Comment by nottorp
4 days ago
> It’s unintuitive and hard to learn.
Funny, because it was supposed to be more intuitive than handling concurrency manually.
4 days ago
> It’s unintuitive and hard to learn.
Funny, because it was supposed to be more intuitive than handling concurrency manually.
It is a tool. Some tools make you more productive after you have learned how to use them.
I find it interesting how in software, I repeatedly hear people saying "I should not have to learn, it should all be intuitive". In every other field, it is a given that experts are experts because they learned first.
> I find it interesting how in software, I repeatedly hear people saying "I should not have to learn, it should all be intuitive". In every other field, it is a given that experts are experts because they learned first.
Other fields don't have the same ability to produce unlimited incidental complexity, and therefore not the same need to rein it in. But I don't think there's any field which (as a whole) doesn't value simplicity.
I feel like it's missing my point. Using a chainsaw is harder than using a manual saw, but if you need to cut many trees it's a lot more efficient to first learn how to use the chainsaw.
Now if you take the chainsaw without spending a second thinking about learning to use it, and start using it like a manual saw... no doubt you will find it worse, but that's the wrong way to approach a chainsaw.
And I am not saying that async is "strictly better" than all the alternatives (in many situations the chainsaw is inferior to alternatives). I am saying that it is a tool. In some situations, I find it easier to express what I want with async. In others, I find alternatives better. At the end of the day, I am the professional choosing which tool I use for the job.
Except you're hearing it from someone who doesn't have a problem handling state machines and epoll and manual thread management.
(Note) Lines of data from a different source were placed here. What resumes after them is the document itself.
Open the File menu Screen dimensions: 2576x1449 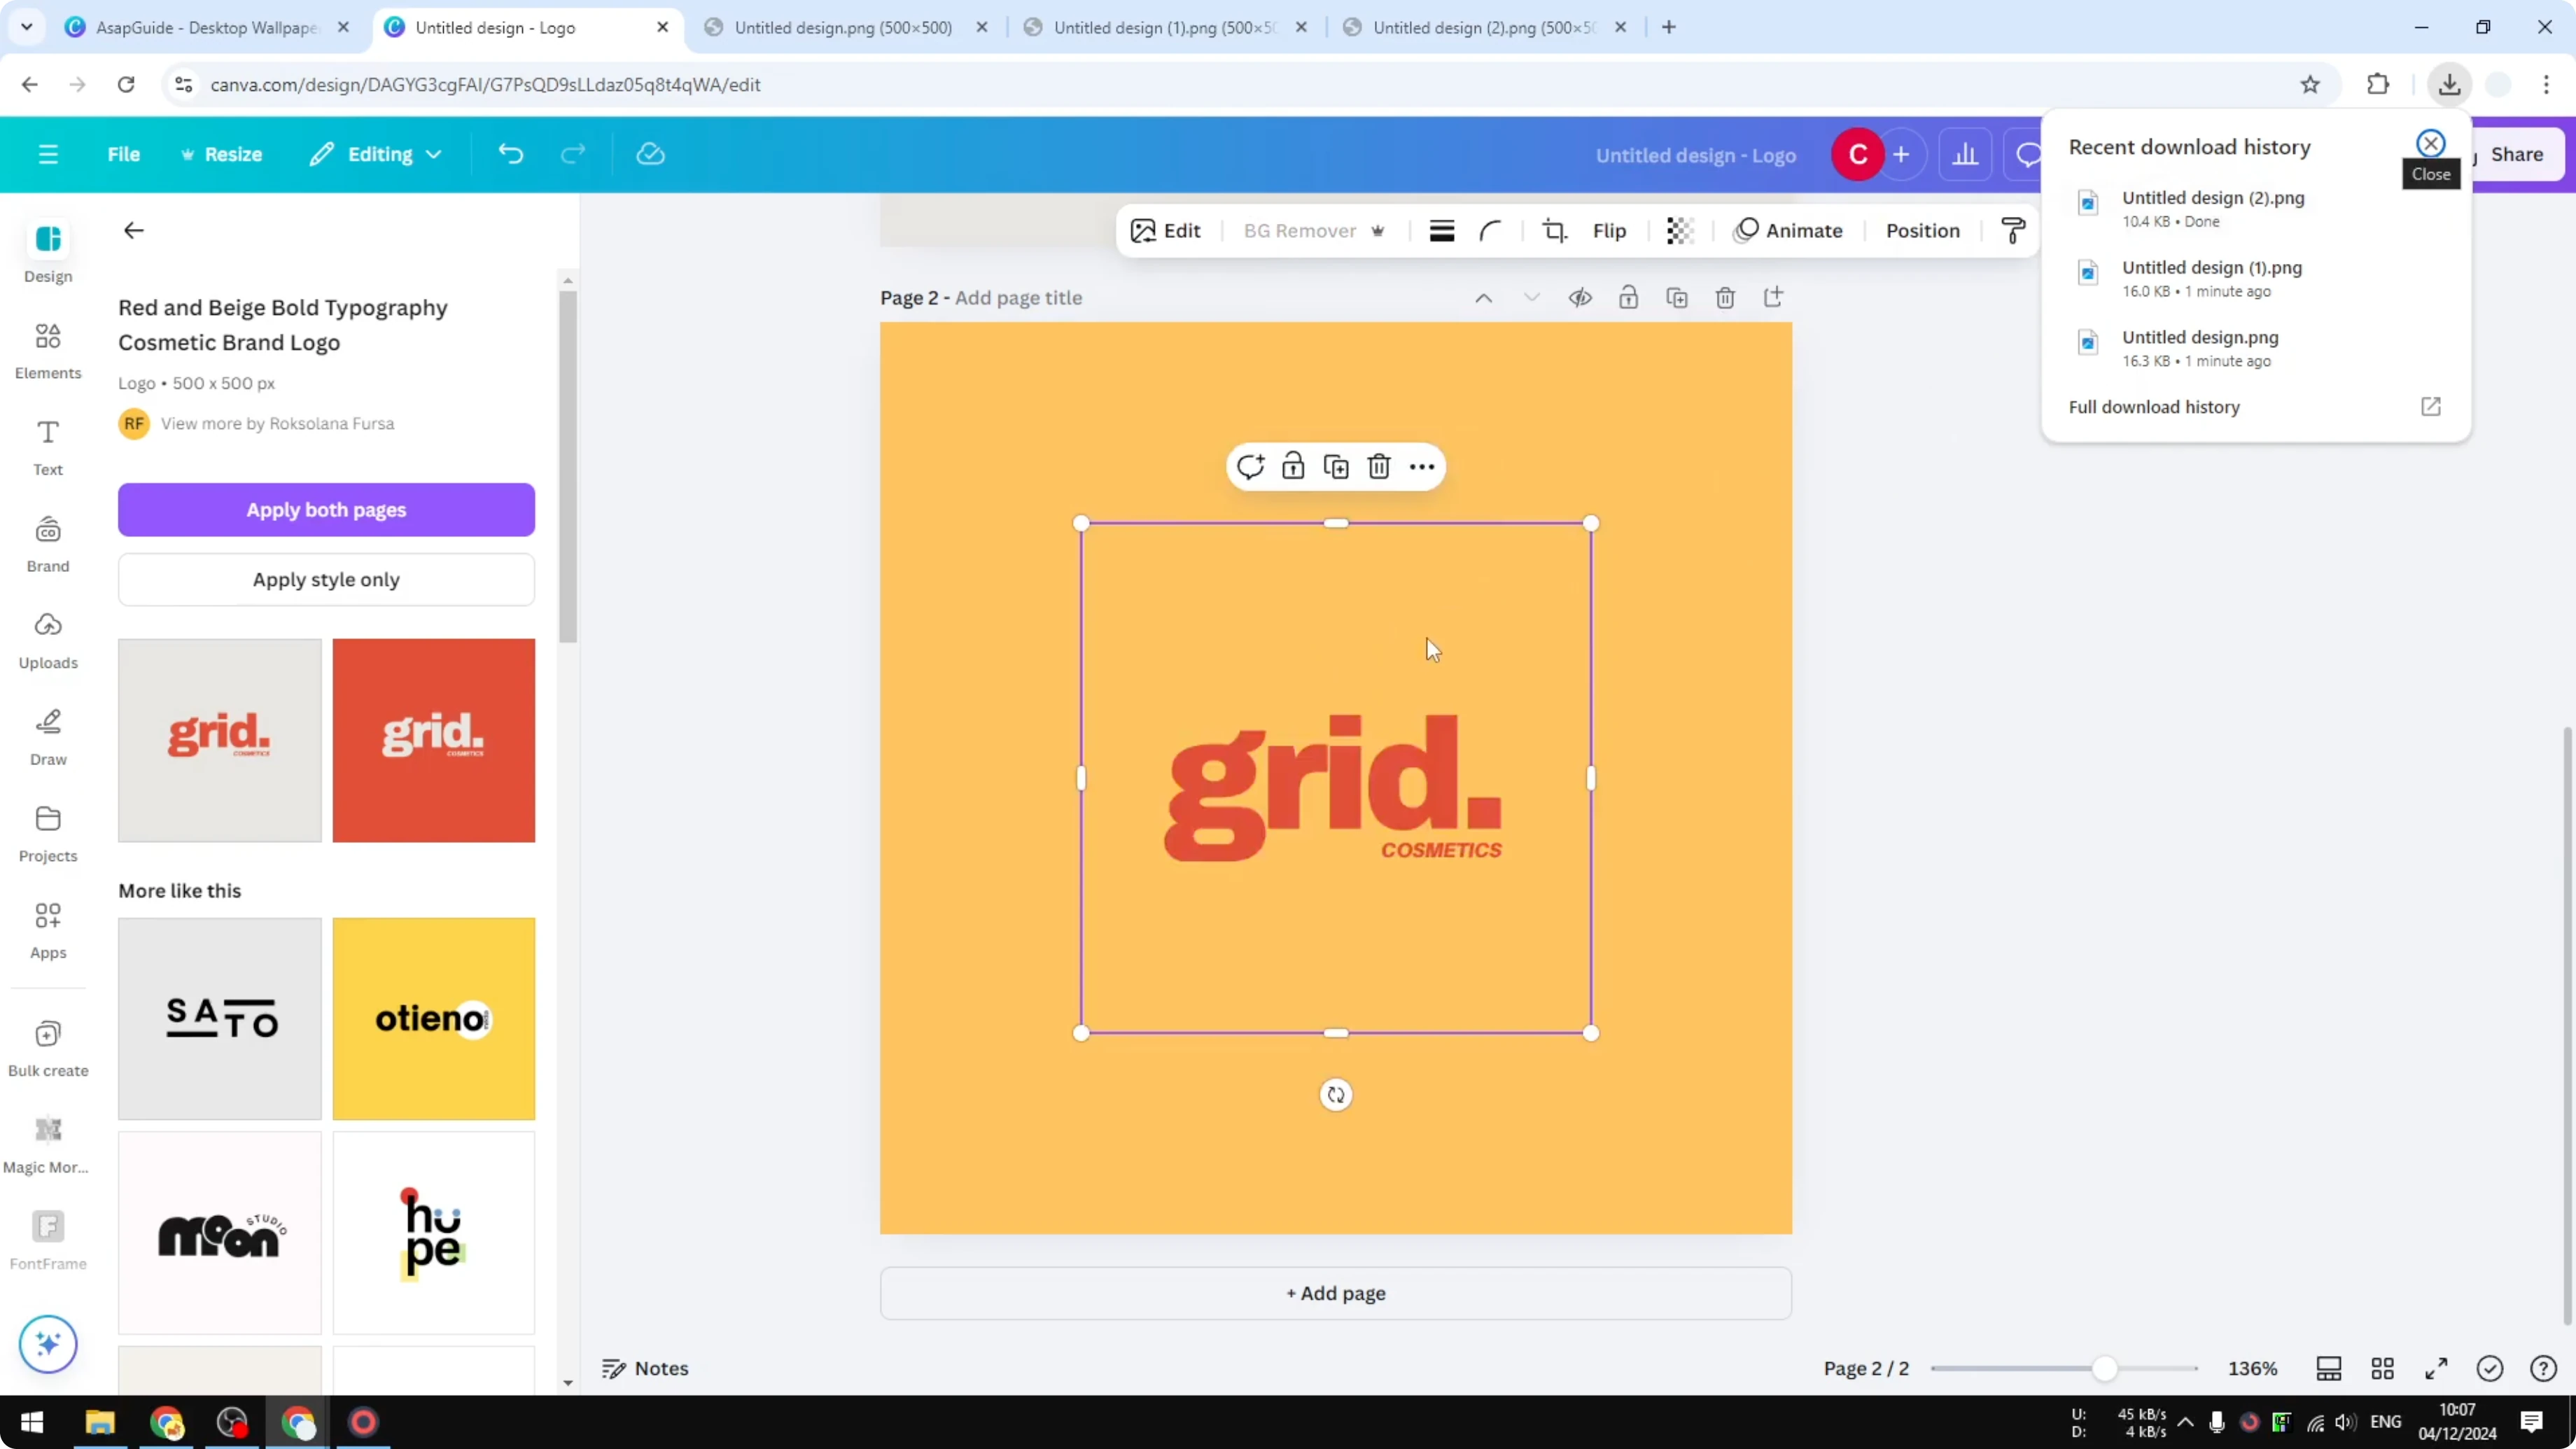(x=124, y=154)
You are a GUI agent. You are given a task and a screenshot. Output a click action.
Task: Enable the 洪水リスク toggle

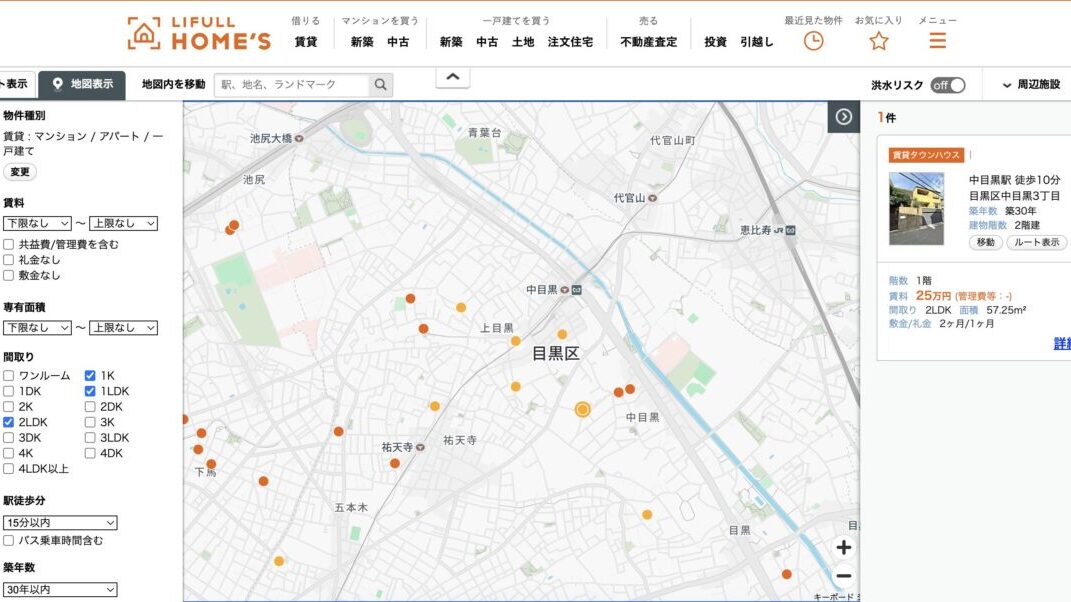point(950,85)
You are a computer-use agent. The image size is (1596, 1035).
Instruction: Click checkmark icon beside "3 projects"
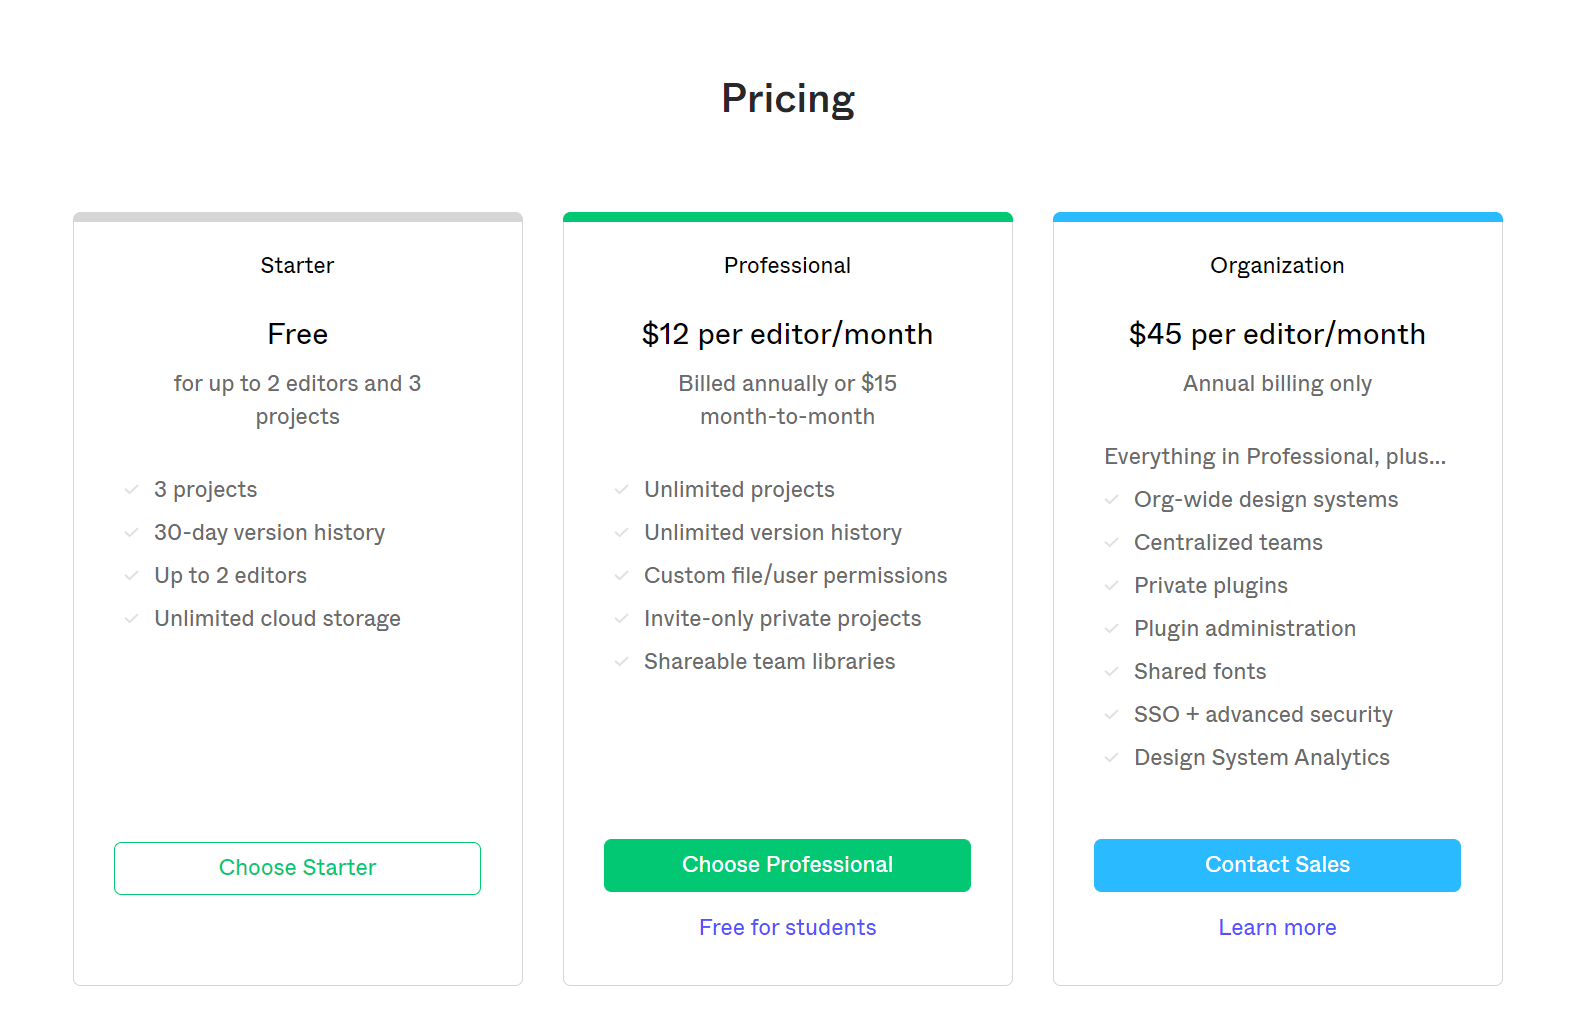pos(131,490)
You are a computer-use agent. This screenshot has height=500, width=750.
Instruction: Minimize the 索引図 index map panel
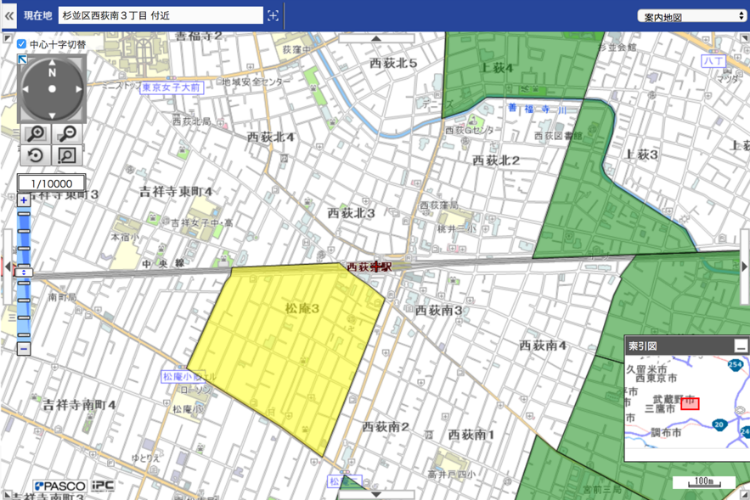click(740, 345)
Right but how do you expose your state machine and epoll logic to callers? As a blocking function? As a function that accepts continuations and runs on its own thread? Or with no interface such that anyone who wants to interoperate with you has to modify your state machine?
And that was intuitive and easy to learn?
2 replies →
It is. A lot.
But concurrency is hard and there's so much you syntax can do about it.
Some come to async from callbacks and others from (green)threads.
If you come from callbacks it is (almost) purely an upgrade, from threads is it more mixed.
Yeah, that's what annoys me, async comes from people who only knew about callbacks and not other forms of inter thread communication.
Not true. I’ve used both, and I often prefer the explicitness of async await. It’s easier to reason about. The language guarantees that functions which aren’t async can’t be preempted - and that makes a lot of code much easier to write because you don’t need mutexes, atonics and semaphores everywhere. And that in turn often dramatically improves performance.
At least in JS. I don’t find async in rust anywhere near as nice to use. But that’s a separate conversation.
Frankly, async being non-intuitive does not imply that manual concurrency handling is less so; both are a PITA to do correctly.
It IS intuitive.
After you’ve learned the paradigm and bedded it down with practice.